Here you have entered the library, which features some 100 different teas and where you’ll be introduced to specialist coffees and modern exotics in savoury biscuits and red pepper-flavoured chocolate.

Just as the original company brought exotic foods to the dining tables of middle England before selling them on to the rest of the world, so Mehta is repeating the process but with a whole galaxy of things that were not available originally, including jewellery, alcohol, fashion, porcelain and coins — it remains the only company in England with the right to mint its own coinage — and even interior design.

British royalty — he supplied the teas for the Queen’s jubilee celebrations last year — are among his customers, as are the royal families of the Gulf sheikhdoms, the al-Sauds and the management of the Japanese Isetan department store.
But who would launch such a venture into the middle of a recession? It’s the ideal time, retorts Mehta. The speed of the EIC’s evolution and his plans for the future have proved him right.
Economic slow-downs are not major concerns for his clients: ‘We are at a high price point. We are much more for people who are connoisseurs, collectors and curators and those who aspire to be. These people are not subject to economic slumps.

‘In fact, in a down-market it’s better to build a luxury brand because the resources of talent, real estate and design you require are more easily affordable. Consumers of these goods are not affected in any economic swings but the suppliers are affected by the swings (as it becomes a buyer’s market).’

Just about the time Mehta’s gin will start to delight the palettes of its first aficionados, the finishing touches will be put to the minting of a special 400-piece issue of coins marking Japan400 and the first 400 years of the Anglo-Japanese relationship which the original EIC did so much to establish.

A former Royal Mint engraver — who created the English £2 coin — is working on that project and, as with other EIC coins, they will be minted in England, at the US Mint or those of Norway, Holland or Switzerland, whichever fits the programme.

The EIC’s expansion plans are now moving forward apace with plans for new stores to be opened about once every 45 days and an eye on establishing an online presence.

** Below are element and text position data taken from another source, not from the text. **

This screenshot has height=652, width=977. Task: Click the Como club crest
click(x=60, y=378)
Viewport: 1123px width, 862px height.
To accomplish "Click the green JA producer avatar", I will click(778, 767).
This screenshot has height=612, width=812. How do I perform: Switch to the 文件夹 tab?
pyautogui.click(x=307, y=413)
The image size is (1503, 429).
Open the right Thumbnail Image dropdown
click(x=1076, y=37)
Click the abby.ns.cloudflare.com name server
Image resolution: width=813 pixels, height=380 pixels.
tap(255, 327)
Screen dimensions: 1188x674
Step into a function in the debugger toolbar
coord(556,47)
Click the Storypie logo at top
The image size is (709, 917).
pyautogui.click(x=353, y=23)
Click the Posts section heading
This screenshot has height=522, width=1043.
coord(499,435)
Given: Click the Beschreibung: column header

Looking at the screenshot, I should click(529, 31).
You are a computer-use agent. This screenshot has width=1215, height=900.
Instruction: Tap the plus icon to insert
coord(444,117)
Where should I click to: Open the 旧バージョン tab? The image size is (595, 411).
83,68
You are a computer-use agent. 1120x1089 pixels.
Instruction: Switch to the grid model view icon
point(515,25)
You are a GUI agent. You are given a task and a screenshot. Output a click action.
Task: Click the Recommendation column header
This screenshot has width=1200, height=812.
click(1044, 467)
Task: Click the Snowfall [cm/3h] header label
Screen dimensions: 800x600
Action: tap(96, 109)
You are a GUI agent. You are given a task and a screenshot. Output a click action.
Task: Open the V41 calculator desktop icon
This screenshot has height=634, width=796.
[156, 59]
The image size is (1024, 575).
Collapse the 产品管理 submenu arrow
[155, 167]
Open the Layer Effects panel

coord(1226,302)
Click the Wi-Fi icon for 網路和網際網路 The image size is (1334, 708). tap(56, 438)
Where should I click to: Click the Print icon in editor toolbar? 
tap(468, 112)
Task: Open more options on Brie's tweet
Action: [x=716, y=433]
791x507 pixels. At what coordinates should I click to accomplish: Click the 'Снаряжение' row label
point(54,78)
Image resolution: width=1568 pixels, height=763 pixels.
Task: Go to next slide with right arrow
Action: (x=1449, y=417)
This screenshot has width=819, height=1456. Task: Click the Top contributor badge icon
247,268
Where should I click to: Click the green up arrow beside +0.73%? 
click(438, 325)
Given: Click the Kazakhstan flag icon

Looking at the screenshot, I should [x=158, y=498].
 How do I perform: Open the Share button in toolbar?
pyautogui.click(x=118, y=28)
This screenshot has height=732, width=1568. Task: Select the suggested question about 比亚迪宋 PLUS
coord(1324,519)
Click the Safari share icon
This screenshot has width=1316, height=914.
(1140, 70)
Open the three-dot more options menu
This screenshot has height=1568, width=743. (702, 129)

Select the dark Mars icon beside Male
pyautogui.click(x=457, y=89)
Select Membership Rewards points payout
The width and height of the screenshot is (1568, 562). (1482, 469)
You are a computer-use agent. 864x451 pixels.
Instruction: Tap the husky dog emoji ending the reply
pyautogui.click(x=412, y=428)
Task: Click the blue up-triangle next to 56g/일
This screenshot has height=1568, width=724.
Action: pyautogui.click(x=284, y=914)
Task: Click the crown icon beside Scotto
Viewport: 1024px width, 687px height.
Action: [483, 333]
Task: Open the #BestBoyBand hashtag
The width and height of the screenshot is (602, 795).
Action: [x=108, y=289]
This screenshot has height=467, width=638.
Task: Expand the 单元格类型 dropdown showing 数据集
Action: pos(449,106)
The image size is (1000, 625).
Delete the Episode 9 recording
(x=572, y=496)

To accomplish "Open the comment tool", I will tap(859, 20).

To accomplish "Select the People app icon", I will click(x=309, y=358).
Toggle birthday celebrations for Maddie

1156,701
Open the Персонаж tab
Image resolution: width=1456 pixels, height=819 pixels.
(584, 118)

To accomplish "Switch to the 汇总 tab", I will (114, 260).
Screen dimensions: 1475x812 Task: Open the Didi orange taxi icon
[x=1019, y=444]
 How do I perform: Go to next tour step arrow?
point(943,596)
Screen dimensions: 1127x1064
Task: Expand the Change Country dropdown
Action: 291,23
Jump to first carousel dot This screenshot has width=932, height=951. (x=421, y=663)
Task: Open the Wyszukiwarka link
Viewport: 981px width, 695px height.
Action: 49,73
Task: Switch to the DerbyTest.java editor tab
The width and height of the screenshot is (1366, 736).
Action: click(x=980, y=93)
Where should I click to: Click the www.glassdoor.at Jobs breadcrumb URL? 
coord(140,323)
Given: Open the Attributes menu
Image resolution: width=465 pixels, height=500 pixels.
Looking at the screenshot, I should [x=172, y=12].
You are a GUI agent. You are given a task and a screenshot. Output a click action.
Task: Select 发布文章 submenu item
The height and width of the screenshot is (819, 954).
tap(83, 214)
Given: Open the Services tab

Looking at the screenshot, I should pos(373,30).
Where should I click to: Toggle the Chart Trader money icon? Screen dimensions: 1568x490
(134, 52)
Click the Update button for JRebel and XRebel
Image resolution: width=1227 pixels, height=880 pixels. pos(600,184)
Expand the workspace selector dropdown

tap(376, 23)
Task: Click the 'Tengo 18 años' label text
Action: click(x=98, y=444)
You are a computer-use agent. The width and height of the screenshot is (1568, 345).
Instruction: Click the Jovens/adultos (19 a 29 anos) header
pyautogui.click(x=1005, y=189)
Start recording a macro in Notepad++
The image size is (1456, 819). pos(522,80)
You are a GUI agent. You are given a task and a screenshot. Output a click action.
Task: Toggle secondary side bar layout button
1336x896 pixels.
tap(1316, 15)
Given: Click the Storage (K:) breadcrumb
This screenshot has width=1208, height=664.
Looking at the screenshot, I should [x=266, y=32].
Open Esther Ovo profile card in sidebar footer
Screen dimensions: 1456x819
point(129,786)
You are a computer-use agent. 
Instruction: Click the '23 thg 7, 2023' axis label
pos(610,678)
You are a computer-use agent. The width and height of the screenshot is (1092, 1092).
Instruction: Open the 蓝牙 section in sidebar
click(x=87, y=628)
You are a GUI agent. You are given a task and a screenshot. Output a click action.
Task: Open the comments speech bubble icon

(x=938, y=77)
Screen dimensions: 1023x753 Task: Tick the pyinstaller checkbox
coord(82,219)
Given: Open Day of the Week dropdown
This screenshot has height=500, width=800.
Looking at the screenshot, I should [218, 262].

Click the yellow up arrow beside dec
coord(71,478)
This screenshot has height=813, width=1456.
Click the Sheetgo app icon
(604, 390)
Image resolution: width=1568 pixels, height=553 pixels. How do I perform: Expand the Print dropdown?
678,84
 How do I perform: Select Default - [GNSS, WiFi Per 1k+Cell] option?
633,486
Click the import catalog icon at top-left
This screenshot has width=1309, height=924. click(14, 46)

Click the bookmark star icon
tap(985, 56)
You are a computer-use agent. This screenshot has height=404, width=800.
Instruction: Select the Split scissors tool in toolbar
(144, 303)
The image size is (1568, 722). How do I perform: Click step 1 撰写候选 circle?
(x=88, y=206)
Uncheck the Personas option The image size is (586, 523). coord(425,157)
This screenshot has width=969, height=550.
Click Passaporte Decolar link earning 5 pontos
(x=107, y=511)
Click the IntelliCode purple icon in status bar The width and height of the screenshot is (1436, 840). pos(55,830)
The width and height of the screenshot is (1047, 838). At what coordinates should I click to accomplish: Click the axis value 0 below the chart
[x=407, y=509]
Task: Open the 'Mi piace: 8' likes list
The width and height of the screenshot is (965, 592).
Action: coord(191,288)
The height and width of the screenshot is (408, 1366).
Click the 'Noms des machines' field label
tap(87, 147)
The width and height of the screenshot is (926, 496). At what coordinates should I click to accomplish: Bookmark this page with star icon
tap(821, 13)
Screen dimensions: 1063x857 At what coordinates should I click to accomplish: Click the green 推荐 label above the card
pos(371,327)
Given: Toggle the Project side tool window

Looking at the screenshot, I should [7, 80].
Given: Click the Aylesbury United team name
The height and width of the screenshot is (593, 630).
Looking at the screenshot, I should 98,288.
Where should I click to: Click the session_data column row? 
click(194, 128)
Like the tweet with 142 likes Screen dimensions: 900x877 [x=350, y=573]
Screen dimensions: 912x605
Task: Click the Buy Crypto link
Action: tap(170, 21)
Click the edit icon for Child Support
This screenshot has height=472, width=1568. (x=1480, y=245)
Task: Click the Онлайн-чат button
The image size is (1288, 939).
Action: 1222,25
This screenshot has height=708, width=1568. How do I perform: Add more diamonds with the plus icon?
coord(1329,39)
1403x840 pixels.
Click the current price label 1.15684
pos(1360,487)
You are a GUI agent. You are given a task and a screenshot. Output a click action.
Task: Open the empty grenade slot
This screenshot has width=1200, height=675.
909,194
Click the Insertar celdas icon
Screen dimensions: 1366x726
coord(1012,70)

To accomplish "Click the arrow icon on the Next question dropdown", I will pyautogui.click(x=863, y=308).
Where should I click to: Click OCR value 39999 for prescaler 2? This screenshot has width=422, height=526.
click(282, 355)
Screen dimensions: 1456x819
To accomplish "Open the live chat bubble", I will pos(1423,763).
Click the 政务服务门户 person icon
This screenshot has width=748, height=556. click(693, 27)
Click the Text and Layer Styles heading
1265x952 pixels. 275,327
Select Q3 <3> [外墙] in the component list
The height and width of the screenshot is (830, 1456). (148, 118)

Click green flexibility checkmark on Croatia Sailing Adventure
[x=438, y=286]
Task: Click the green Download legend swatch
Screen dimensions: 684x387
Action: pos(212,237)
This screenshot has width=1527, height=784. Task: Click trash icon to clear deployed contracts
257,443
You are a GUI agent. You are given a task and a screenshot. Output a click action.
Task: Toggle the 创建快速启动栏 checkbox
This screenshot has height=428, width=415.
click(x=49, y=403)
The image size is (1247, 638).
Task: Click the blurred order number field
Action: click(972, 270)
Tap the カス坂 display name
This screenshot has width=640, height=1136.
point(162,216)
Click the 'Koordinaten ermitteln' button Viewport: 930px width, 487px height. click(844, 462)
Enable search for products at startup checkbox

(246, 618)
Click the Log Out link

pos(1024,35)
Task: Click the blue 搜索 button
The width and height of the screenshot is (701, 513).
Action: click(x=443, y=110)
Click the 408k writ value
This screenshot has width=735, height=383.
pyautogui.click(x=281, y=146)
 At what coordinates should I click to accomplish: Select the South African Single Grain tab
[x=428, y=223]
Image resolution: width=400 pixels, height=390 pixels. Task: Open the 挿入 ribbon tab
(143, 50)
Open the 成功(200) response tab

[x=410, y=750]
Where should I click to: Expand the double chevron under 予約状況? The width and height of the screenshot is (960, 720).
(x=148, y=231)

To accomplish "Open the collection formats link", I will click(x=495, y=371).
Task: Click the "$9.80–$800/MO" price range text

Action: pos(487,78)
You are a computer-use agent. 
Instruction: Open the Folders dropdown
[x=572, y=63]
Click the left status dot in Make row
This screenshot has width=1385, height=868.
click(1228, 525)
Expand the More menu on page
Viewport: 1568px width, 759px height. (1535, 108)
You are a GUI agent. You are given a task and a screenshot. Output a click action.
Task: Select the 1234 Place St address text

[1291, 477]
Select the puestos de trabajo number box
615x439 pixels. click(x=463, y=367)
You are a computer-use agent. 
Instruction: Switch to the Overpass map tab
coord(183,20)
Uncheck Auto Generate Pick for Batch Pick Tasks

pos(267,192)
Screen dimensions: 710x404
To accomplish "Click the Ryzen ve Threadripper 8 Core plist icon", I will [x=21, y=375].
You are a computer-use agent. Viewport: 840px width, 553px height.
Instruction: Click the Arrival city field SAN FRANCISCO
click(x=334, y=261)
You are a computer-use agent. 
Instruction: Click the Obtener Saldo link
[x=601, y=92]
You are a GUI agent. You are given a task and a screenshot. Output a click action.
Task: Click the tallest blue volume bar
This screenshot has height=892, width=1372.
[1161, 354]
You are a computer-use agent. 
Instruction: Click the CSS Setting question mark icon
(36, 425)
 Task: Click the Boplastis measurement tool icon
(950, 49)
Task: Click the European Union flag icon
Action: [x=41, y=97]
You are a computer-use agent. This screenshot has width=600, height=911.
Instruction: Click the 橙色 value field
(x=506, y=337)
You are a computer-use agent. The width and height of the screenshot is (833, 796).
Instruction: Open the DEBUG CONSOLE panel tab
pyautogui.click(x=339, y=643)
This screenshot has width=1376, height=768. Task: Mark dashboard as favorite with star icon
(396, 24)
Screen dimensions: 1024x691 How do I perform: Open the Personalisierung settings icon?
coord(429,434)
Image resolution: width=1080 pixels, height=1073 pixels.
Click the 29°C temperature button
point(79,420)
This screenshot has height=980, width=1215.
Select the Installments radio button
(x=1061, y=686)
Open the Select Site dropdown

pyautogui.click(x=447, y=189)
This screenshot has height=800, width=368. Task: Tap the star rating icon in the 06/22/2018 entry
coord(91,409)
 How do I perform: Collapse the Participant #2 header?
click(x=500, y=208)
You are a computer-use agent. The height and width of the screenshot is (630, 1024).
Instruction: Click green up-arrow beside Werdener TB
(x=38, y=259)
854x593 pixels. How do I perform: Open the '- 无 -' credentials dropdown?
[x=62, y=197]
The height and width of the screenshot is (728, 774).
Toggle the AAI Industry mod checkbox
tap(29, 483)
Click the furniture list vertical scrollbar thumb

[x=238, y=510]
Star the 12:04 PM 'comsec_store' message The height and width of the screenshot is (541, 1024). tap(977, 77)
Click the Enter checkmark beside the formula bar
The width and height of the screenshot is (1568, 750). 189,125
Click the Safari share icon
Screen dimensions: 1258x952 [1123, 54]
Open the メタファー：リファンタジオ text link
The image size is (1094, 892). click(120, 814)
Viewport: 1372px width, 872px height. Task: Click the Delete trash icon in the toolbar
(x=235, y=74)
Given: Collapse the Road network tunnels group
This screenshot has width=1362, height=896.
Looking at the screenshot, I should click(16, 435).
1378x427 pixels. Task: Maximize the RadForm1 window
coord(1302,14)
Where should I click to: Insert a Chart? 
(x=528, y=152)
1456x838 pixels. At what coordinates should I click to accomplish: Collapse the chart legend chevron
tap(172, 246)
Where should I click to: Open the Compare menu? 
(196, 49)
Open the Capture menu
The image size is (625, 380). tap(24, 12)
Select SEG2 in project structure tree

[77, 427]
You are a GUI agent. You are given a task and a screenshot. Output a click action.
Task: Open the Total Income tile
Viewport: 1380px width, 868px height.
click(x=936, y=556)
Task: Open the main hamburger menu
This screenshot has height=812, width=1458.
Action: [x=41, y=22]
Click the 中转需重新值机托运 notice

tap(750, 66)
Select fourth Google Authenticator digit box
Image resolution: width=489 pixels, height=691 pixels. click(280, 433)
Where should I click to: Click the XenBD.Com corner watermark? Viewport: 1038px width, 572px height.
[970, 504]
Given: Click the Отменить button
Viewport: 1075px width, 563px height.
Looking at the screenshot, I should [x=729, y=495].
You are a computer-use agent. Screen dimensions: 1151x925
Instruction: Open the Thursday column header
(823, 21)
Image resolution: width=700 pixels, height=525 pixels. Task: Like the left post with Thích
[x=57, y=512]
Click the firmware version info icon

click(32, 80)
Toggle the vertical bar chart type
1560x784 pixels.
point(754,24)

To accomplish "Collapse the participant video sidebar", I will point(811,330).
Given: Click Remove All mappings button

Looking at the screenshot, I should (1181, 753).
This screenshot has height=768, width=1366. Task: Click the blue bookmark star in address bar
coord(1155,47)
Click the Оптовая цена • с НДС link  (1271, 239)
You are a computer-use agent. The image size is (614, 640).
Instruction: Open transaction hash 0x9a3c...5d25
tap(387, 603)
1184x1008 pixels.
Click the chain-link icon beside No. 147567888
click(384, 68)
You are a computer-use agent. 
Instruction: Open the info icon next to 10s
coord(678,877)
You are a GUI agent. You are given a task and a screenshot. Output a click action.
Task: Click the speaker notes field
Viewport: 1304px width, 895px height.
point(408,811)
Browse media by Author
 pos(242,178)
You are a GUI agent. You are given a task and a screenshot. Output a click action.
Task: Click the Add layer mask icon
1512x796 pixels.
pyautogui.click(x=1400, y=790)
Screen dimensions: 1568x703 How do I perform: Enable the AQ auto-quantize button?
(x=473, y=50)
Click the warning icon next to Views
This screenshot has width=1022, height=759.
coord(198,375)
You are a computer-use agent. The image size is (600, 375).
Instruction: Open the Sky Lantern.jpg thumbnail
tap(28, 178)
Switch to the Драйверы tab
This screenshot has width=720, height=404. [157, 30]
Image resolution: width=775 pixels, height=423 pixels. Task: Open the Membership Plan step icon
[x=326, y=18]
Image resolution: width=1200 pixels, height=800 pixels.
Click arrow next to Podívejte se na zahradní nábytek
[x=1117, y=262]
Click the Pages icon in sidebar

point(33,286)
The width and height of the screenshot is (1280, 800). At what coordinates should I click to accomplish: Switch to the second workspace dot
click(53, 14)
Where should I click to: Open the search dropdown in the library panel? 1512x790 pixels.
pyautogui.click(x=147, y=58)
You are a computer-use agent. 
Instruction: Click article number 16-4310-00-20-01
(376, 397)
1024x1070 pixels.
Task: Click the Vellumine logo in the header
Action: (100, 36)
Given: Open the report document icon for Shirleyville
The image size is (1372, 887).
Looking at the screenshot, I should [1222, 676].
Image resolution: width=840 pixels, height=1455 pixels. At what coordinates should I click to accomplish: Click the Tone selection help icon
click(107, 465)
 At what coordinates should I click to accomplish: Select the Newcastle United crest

An opening in Kuwait will be followed by Riyadh, Doha, Abu Dhabi and Dubai this year with negotiations underway with potential franchise partners in Malaysia and Singapore. China will follow, probably with a first presence in Hong Kong.
So far there are no concrete plans for an Indian presence. Coals to Newcastle? ‘No,’ says Mehta, ‘We will open in Delhi, Mumbai and Bangalore. The important thing with our brand position is that we need the right real estate. Getting that right is not easy. Unless we get that right there is no point in opening at all.’